▶ **What you have to do**
Change "Favorites" to "Bookmarks" in the items, starting with the line with "Task: Click the Stainless Steel 304 value" and going on through the line with "click(696, 383)", and give back only those lines with nothing else altered.

================

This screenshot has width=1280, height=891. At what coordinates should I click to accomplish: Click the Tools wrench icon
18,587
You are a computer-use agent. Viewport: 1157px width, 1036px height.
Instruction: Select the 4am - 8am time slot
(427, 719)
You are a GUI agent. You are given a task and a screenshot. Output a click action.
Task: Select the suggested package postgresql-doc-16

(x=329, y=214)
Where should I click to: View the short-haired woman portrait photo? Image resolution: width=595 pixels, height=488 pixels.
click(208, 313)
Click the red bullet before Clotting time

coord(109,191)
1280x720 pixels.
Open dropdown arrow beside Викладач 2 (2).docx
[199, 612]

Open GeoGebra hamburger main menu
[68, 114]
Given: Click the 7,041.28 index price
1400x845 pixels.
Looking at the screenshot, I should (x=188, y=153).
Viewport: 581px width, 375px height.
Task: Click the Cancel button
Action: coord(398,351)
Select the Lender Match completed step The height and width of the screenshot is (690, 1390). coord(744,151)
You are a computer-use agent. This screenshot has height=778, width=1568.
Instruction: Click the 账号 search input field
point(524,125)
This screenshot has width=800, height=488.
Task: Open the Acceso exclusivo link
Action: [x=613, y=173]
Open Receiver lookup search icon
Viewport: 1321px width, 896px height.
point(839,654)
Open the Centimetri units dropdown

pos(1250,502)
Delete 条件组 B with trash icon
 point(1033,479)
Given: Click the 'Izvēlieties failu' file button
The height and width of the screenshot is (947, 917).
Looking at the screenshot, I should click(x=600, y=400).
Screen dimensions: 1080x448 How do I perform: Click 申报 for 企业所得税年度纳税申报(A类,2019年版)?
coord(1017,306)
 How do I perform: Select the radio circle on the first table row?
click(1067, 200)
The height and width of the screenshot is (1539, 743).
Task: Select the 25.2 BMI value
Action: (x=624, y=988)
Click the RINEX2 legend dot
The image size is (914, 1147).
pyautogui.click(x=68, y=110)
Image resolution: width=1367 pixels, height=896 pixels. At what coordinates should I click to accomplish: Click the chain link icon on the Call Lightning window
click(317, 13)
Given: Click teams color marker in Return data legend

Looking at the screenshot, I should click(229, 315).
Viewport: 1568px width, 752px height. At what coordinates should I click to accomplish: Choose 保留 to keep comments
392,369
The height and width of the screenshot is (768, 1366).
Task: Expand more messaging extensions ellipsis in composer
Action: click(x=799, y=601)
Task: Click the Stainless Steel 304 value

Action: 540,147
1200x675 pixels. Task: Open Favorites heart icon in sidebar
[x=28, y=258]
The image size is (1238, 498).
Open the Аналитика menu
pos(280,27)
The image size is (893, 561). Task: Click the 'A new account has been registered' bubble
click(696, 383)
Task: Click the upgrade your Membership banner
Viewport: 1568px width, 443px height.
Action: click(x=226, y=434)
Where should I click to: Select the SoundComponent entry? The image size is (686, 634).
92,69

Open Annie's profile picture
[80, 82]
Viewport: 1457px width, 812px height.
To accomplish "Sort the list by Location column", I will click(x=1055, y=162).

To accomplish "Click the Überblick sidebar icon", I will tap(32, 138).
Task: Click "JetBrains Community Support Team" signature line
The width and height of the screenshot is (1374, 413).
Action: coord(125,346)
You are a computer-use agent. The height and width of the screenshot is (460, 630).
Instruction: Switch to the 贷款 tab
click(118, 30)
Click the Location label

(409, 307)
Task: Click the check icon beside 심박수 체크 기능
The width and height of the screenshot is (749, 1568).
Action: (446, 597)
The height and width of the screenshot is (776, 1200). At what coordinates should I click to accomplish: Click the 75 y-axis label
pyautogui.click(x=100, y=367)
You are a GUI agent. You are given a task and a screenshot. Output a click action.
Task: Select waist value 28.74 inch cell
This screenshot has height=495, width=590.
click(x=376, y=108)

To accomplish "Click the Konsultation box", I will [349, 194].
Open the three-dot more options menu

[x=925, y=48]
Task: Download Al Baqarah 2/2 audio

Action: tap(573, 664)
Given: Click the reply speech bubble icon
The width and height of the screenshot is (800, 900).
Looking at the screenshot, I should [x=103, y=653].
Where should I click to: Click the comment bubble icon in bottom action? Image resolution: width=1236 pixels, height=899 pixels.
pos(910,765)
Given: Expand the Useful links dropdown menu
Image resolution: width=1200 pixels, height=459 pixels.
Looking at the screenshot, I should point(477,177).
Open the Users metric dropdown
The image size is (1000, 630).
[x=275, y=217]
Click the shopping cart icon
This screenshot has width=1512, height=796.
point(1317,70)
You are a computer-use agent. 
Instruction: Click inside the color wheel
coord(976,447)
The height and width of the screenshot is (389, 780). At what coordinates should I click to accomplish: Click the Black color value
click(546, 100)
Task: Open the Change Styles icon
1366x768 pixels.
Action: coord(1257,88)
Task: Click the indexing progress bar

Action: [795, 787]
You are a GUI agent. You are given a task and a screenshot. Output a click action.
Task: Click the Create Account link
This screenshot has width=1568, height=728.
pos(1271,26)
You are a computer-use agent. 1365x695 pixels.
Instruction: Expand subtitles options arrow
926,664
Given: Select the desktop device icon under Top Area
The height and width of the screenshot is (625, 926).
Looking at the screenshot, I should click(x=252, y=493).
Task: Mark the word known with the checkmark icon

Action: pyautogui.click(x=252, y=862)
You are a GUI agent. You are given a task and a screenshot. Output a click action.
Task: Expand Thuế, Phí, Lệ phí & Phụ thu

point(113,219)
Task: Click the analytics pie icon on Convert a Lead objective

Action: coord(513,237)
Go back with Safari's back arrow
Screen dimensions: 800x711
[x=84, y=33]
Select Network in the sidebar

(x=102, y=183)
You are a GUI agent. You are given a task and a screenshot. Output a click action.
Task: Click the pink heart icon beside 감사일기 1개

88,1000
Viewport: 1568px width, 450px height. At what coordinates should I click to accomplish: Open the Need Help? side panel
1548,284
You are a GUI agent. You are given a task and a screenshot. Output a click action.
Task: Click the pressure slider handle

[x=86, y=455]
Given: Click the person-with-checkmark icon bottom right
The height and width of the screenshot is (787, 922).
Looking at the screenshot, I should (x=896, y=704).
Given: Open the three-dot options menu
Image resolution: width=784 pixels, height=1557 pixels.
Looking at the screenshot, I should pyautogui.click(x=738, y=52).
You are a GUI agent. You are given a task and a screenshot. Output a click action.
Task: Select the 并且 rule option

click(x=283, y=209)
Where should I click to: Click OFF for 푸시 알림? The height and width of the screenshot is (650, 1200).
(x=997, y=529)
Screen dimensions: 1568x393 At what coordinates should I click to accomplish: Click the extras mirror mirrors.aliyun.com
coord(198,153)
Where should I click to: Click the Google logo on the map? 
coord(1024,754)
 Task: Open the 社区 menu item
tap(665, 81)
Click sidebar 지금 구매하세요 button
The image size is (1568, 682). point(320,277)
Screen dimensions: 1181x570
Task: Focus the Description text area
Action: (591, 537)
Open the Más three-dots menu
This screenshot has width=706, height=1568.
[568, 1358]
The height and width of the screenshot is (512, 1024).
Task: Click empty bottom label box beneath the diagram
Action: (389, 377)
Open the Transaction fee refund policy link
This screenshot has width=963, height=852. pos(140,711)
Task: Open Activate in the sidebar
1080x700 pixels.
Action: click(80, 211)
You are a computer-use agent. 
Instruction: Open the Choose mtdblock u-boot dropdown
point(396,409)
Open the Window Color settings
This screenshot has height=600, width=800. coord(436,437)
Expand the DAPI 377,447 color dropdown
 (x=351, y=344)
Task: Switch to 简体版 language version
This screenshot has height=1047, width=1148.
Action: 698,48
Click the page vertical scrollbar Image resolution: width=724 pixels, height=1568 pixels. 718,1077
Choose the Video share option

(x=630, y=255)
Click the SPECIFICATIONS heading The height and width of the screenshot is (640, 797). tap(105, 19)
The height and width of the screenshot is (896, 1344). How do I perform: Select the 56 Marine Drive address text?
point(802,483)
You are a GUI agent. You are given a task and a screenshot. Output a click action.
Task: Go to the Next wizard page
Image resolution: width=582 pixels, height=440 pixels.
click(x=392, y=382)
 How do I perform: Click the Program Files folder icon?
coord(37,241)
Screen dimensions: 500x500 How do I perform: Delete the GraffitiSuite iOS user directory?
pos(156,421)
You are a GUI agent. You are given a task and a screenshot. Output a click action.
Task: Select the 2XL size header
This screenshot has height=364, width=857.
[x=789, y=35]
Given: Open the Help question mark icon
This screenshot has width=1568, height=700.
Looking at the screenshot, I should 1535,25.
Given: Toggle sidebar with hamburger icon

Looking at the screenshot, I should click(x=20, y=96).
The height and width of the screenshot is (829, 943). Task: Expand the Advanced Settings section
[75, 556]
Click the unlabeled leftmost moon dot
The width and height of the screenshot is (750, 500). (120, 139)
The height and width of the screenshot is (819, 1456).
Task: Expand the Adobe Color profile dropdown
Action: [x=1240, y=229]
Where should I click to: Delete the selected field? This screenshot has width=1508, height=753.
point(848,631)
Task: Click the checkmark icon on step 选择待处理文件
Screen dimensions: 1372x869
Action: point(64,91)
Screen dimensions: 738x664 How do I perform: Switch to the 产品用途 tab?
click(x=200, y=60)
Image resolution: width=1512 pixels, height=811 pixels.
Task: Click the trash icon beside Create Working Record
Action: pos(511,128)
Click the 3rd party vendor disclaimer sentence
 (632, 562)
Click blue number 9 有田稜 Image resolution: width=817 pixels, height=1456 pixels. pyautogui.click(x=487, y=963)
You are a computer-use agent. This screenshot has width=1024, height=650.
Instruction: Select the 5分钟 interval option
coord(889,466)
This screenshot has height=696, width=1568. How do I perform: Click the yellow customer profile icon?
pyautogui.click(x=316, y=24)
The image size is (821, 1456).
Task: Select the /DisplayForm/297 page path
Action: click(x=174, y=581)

================

▶ **Task response**
Task: Click the Stainless Steel 304 value

Action: 540,147
1200x675 pixels. Task: Open Bookmarks heart icon in sidebar
[x=28, y=258]
The image size is (1238, 498).
Open the Аналитика menu
pos(280,27)
The image size is (893, 561). Task: Click the 'A new account has been registered' bubble
click(696, 383)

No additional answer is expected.